> _Exercises to complete_:
1. Print the passage of the article on the song "Sæglópur" between "Music video" and "similar to Icelandic.", inclusive, word for word.
2. Answer these from the article on the song "Sæglópur":
(a) Which label released the single?
(b) What does the title mean in Icelandic?
(c) From which album was the song taken?
3. Can you pick up the article on the Sigur Rós song "Sæglópur" after its last sentence and continue it?

Single by Sigur Rós

from the album Takk...
- Released: 16 August 2005 (first issue); 10 July 2006 (second issue);
- Genre: Post-rock
- Label: EMI
- Songwriters: Jón Þór Birgisson; Orri Páll Dýrason; Georg Hólm; Kjartan Sveinsson;
- Producer: Sigur Rós

Sigur Rós singles chronology
| "Glósóli" (2005) | "Sæglópur" (2005) | "Hoppípolla" (2005) |
| "Hoppípolla" (2005) | "Sæglópur" (2006) | "Hljómalind" (2007) |

Second Issue (2006)

Music video
- "Sæglópur" on YouTube

= Sæglópur =

"Sæglópur" (Icelandic for "lost at sea" or "lost seafarer") is a song by Sigur Rós, released in 2006 as a single from the 2005 album Takk.... Parts of the song are in Icelandic, although a lengthy portion is in Hopelandic, a "language" of nonsense words selected by the band that sound similar to Icelandic.

> _Data segment_:
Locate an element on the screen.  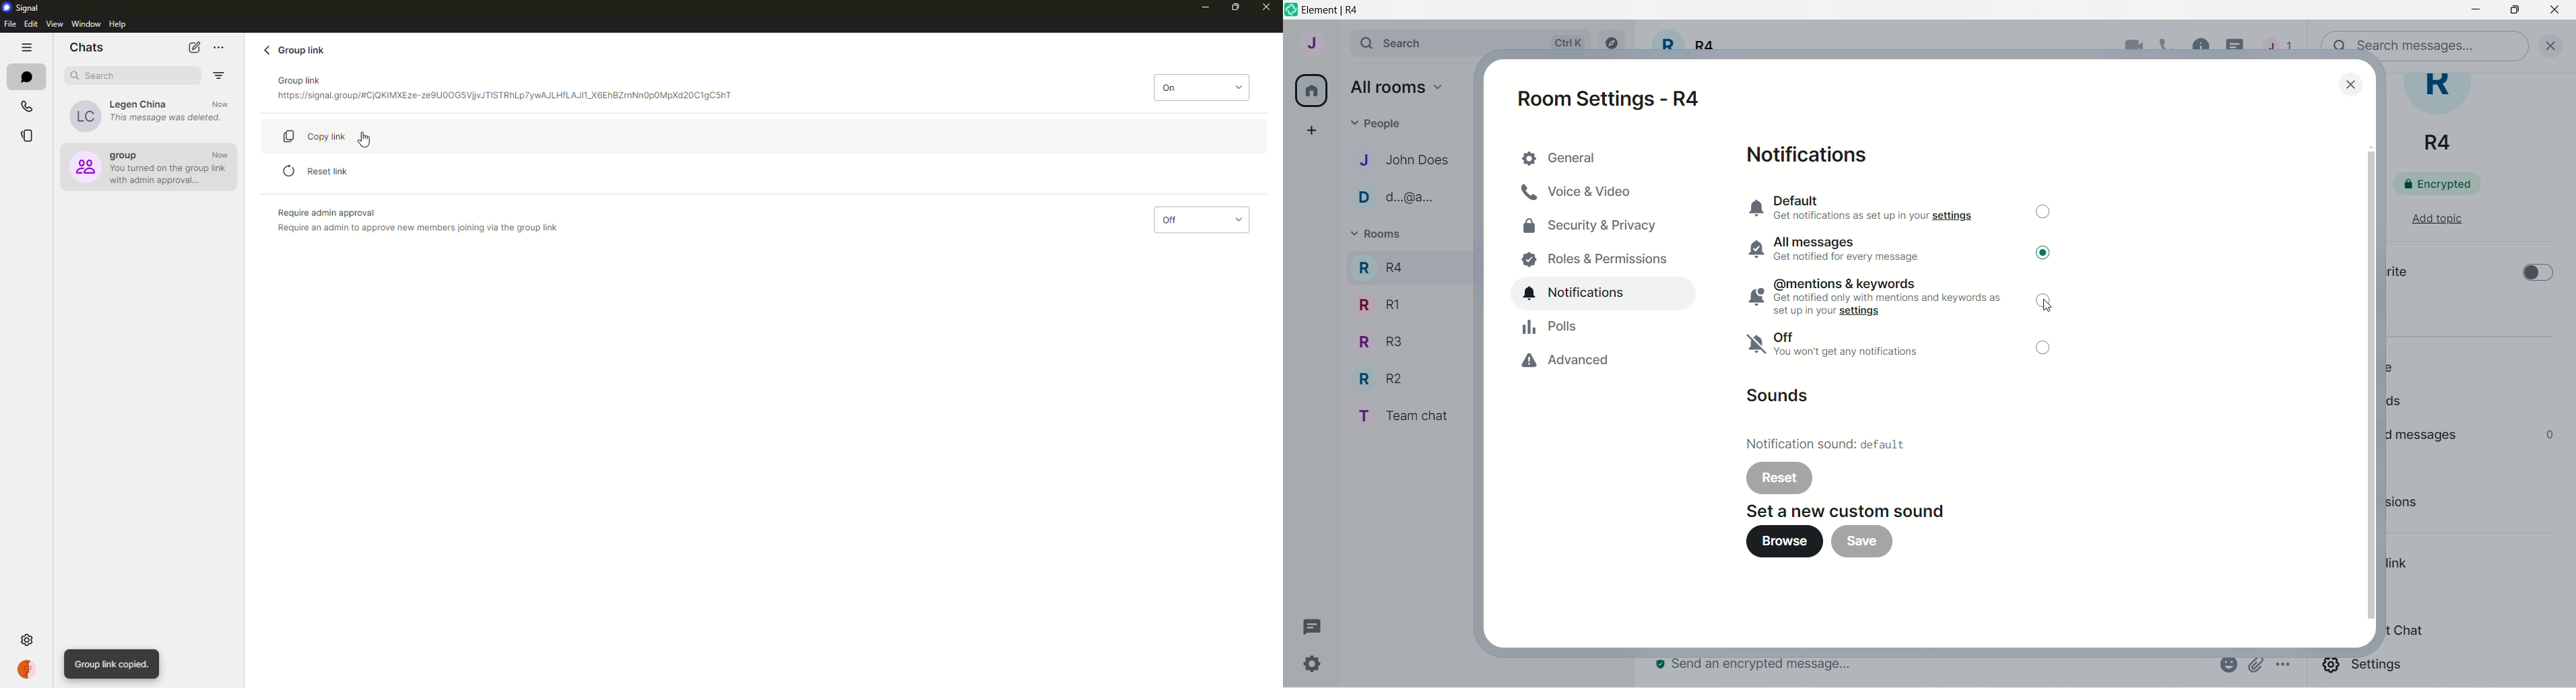
encrypted is located at coordinates (2446, 183).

> _Answers below_:
1.
Music video
- "Sæglópur" on YouTube

= Sæglópur =

"Sæglópur" (Icelandic for "lost at sea" or "lost seafarer") is a song by Sigur Rós, released in 2006 as a single from the 2005 album Takk.... Parts of the song are in Icelandic, although a lengthy portion is in Hopelandic, a "language" of nonsense words selected by the band that sound similar to Icelandic.

2.
(a) EMI
(b) "Lost at sea" or "lost seafarer"
(c) Takk...

3.
Professional ratings
Review scores
| Source | Rating |
| Pitchfork Media | (5.7/10) |

== Music video ==
The music video for the song track depicts the drowning of a young child, who is, towards the end of the video, rescued by a diver and, as in the "Glósóli" video, whether the child survives is left for the viewer to decide.

== Use of the song ==
A part of "Sæglópur" was used by video game developers Ubisoft Montreal, for their Prince of Persia trailer on the E3 2008 event in Los Angeles on 15 July 2008. The song has continued to be used by the company, appearing in the televised commercials for the game.
A clip of the song had also been used in an ad aimed at young people with eating disorders, running on Swedish television by Anorexi Bulimi-Kontakt. The ad was released in 2007.

Also, parts of this song have been used in the British car review television series Top Gear on numerous occasions.

Parts of the song were used in the trailer for Julie Taymor's film adaptation of Shakespeare's The Tempest.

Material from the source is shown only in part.